In a Land of Paper Gods – Rebecca Mackenzie


Genre: Historical Fiction

Publication Date: January 28th 2016 by Tinder Press

Format: Hardcover copy sent to me for review by Tinder Press via Bookbridgr (Thank you so much!)

Jiangxi Province, China, 1941

Atop the fabled mountain of Lushan, celebrated for its temples, capricious mists and plunging ravines, perches a boarding school for the children of British missionaries. As her parents pursue their calling to bring the gospel to China’s most remote provinces, ten-year-old Henrietta S. Robertson discovers that she has been singled out for a divine calling of her own.

Etta is quick to share the news with her dorm mates, and soon even Big Bum Eileen is enlisted in the Prophetess Club, which busies itself looking for signs of the Lord’s intent. (Hark.) As rumours of war grow more insistent, so the girls’ quest takes on a new urgency – and in such a mystical landscape, the prophetesses find that lines between make believe and reality, good and bad, become dangerously blurred. So Etta’s pilgrimage begins.


If you follow my twitter, you may have seen the tweets about this book as I was reading it. Only now, about two weeks after finishing it, do I feel that I can put my feelings towards this book into coherent sentences. It was spectacular. Both addictive and engrossing, every page made me want to read more.

I love books that are set in different cultures or periods of history that I know very little about. I don’t think I’ve read a book set in China and I know very little about it, and I only have a vague idea of what happened in the war. Now I have some understanding of what went on, and although it wasn’t too political and took a child’s perspective, I learned a lot. I could picture the environment and the settings as though I was standing there myself.

All of the characters were fantastically created; each had something unique that made them all different in my mind so I instantly could tell them apart. Etta, though annoying at times, was a great character too. Despite the fact that she is sometimes frustrating and irritating, it didn’t appear to be for the sake of making her annoying or adding drama, I could genuinely see where her thoughts and actions stemmed from and how not seeing her parents for a long time had affected her. It was the attention to detail that really worked within this novel as it made the characters far more complex and interesting but at the same time it wasn’t overdone and thus wasn’t a tedious read.

The character development was extremely well done and Etta really changes and matures throughout the novel. I really could see her grow and develop noticeably and by the end she had altered dramatically and I personally feel that it’s rare nowadays to see such thorough development of a character.

I loved the narrative style – I have always been a fan of narrators that are children as there is an innocence to their voice that makes it more endearing. The small parts from ‘Muriel’s Diary’ added another perspective where it was necessary, mainly to give an overview of the situation where Etta’s voice didn’t suffice, but it didn’t impose on the storyline and it really helped prevent confusion!
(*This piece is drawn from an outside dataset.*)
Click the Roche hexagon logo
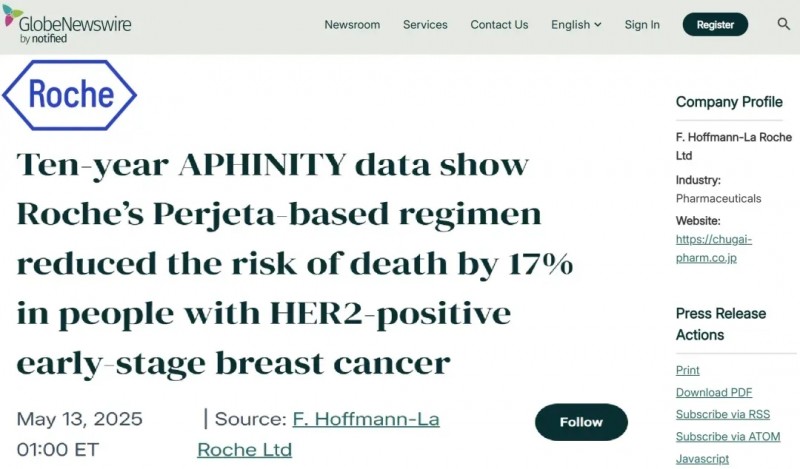point(70,95)
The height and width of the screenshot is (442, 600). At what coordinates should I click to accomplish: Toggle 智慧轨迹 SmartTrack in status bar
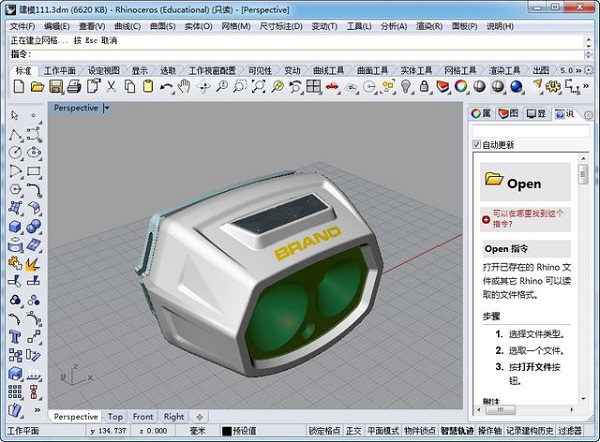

In terms of plot, this book wasn’t lacking. So much happened and kept it interesting. I also found that nothing was rushed but nothing was dragged out, it paused where pauses were necessary and picked up pace when it fitted. I have no clue whether or not it’s accurate to what would have happened, but judging by the detail in this book I’m willing to bet that it is. I feel like I know so much more about what happened in China now during the second world war, as I knew absolutely nothing before!

I do just want to add that the cover suits this book perfectly; I wasn’t sure about it at first (I didn’t really understand it if I’m honest) but as I was reading it occurred to me just how well the cover encapsulates this novel.
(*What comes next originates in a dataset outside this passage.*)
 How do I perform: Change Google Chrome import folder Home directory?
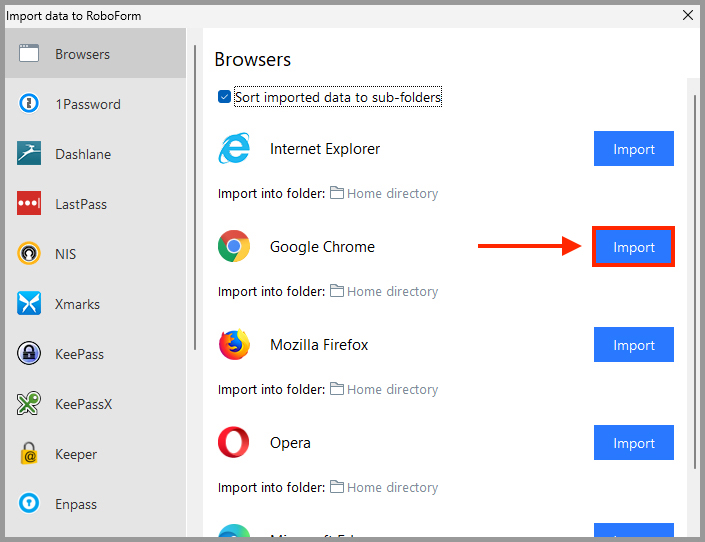(x=384, y=292)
I’m not even going to bother saying who I’d recommend this book to, I’m just going to say read it. It was so, so good and although it’s not a YA I feel that it would be enjoyed by anyone who enjoys that genre, even if they’re apprehensive about branching into adult fiction. Obviously every adult who is interested in a well written, fascinating novel with wonderful character development and history and culture woven in will enjoy this. It really was incredible and definitely one I will reread again and again.

Rating: 5 / 5 stars.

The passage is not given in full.